→ **Metin alıntısı**

══════════

Sarışın Asena nereye koşuyor?

Medyaradar'ın usta yazarı Varol Ersoy, dün Cumhurbaşkanı Erdoğan ile sürpriz bir görüşme gerçekleştiren İYİ Parti eski genel başkanı Meral Akşener'in siyaset sonrası üç imaj değişikliğine dikkat çekti.

İYİ Parti Kurucu Genel Başkanı Meral Akşener, yerel seçimlerden önce kendisine sorulan, “Seçimlere tek başınıza girme kararınız partinize bir seçim yenilgisi getirirse ne yaparsınız?” sorusuna, “Ne yapacağım, evime çekilir, siyaseti bırakırım” diye yanıt vermişti.
Dediğini de bir ölçüde yaptı:
İYİ Parti Genel Başkanlığı’ndan ayrıldı, yaklaşık iki ay boyunca da ortalıkta görünmedi.
Ta ki Recep Tayyip Erdoğan’la gerçekleşen sürpriz görüşmesine kadar.
Bu ziyaret hakkında hemen herkes konuştu. Meral Hanım’ın ne “Kripto AKP”liliği kaldı, ne de Erdoğan’dan “büyükelçilik” istediği…
Hatta kendisine bir sonraki seçimlerde AKP ve MHP’nin ortak cumhurbaşkanı adayı olmasının teklif edildiği bile…
*
Ben bunlarla ilgili değilim.
Kendisini seven de var sevmeyen de…
Ben Meral Hanım’daki “siyaset sonrası üç imaj değişikliği”ne dikkatinizi çekmek istiyorum:
Bir: Kestane kızılı olan saçlarını bıraz daha kısa kestirip sarıya boyatmış…
İki: Gözlüklerini yenilemiş…
Üç: Gömleğinin hep ilikli olan en üst düğmesini açmış…
*
Bu değişiklikleri dün mesleğinde saygın bir isim olan psikolog arkadaşıma sordum.

══════════

→ **Yapılacak işlemler**
(a) Meral Akşener yazısında “Ta ki Recep” ile başlayıp “psikolog arkadaşıma sordum.” ile biten bölümü kopyalayın.
(b) Meral Akşener yazısına göre Akşener, İYİ Parti Genel Başkanlığı’ndan ayrıldıktan sonra yaklaşık ne kadar süre ortalıkta görünmedi?

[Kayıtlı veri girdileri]
══════════

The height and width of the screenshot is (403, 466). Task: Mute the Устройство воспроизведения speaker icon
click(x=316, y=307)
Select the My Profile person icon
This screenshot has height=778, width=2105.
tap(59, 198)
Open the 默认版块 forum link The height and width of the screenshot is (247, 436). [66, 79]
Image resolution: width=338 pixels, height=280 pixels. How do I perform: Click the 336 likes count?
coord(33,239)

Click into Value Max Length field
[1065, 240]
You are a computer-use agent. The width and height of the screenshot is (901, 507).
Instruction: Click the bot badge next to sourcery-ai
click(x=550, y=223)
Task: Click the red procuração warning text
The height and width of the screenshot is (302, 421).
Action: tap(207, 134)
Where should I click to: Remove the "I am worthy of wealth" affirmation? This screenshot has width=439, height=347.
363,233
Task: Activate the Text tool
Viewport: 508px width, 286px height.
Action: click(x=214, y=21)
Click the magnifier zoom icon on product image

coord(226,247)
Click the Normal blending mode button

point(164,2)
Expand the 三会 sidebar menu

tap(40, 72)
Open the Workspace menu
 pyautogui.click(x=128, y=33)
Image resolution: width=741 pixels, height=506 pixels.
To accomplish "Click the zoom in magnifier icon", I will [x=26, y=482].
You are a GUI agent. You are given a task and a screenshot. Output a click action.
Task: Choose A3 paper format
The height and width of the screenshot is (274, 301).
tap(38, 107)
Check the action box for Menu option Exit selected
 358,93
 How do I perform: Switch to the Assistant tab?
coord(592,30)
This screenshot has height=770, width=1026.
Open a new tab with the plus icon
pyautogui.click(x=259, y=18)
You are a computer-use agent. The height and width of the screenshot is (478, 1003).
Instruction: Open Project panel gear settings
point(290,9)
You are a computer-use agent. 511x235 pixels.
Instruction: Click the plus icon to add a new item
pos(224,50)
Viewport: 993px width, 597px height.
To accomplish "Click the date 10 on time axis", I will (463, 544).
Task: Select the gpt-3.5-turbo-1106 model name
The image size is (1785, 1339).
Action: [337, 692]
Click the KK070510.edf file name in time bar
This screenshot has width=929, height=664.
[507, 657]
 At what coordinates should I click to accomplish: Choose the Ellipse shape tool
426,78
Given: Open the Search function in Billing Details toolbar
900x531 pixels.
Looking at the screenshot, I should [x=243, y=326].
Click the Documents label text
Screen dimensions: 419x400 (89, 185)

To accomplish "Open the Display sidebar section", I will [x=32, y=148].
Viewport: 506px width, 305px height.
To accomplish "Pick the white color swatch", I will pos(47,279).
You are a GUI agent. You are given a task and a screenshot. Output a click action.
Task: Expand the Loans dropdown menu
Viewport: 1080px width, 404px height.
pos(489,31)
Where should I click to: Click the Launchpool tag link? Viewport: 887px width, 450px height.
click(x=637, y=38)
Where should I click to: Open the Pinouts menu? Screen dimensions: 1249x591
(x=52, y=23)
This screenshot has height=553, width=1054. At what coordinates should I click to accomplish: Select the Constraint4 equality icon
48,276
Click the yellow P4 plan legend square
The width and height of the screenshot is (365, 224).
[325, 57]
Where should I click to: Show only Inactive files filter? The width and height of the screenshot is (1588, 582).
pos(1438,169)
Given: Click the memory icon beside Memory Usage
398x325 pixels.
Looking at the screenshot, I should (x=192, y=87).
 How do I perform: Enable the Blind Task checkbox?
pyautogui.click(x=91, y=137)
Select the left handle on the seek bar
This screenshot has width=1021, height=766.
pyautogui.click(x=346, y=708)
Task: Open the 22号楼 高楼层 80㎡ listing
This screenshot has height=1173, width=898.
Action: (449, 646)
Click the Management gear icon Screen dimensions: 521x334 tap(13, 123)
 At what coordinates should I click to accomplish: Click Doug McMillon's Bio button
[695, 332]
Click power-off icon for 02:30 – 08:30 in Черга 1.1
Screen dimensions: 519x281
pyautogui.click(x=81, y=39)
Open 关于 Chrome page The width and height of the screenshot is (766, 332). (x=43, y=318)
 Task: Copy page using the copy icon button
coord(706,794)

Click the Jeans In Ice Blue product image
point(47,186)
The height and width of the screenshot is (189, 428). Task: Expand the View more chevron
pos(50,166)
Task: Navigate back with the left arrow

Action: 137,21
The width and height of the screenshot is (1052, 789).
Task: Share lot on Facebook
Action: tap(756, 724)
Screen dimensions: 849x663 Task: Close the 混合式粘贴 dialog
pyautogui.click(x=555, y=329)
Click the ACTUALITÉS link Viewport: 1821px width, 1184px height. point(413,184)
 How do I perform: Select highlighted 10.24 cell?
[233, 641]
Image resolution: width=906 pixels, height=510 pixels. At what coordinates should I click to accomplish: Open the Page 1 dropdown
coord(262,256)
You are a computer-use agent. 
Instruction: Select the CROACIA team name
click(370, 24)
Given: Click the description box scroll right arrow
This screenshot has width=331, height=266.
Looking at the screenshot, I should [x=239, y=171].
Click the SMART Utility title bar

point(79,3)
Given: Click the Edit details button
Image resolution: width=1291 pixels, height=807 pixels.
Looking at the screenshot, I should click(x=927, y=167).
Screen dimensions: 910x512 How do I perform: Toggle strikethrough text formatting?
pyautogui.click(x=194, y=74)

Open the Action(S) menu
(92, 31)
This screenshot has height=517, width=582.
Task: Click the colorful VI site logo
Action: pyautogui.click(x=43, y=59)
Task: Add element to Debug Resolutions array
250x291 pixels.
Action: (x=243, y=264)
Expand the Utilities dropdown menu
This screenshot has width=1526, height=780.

══════════

→ **Görevlerin yanıtları**
(a)
Ta ki Recep Tayyip Erdoğan’la gerçekleşen sürpriz görüşmesine kadar.
Bu ziyaret hakkında hemen herkes konuştu. Meral Hanım’ın ne “Kripto AKP”liliği kaldı, ne de Erdoğan’dan “büyükelçilik” istediği…
Hatta kendisine bir sonraki seçimlerde AKP ve MHP’nin ortak cumhurbaşkanı adayı olmasının teklif edildiği bile…
*
Ben bunlarla ilgili değilim.
Kendisini seven de var sevmeyen de…
Ben Meral Hanım’daki “siyaset sonrası üç imaj değişikliği”ne dikkatinizi çekmek istiyorum:
Bir: Kestane kızılı olan saçlarını bıraz daha kısa kestirip sarıya boyatmış…
İki: Gözlüklerini yenilemiş…
Üç: Gömleğinin hep ilikli olan en üst düğmesini açmış…
*
Bu değişiklikleri dün mesleğinde saygın bir isim olan psikolog arkadaşıma sordum.

(b) Yaklaşık iki ay boyunca ortalıkta görünmedi.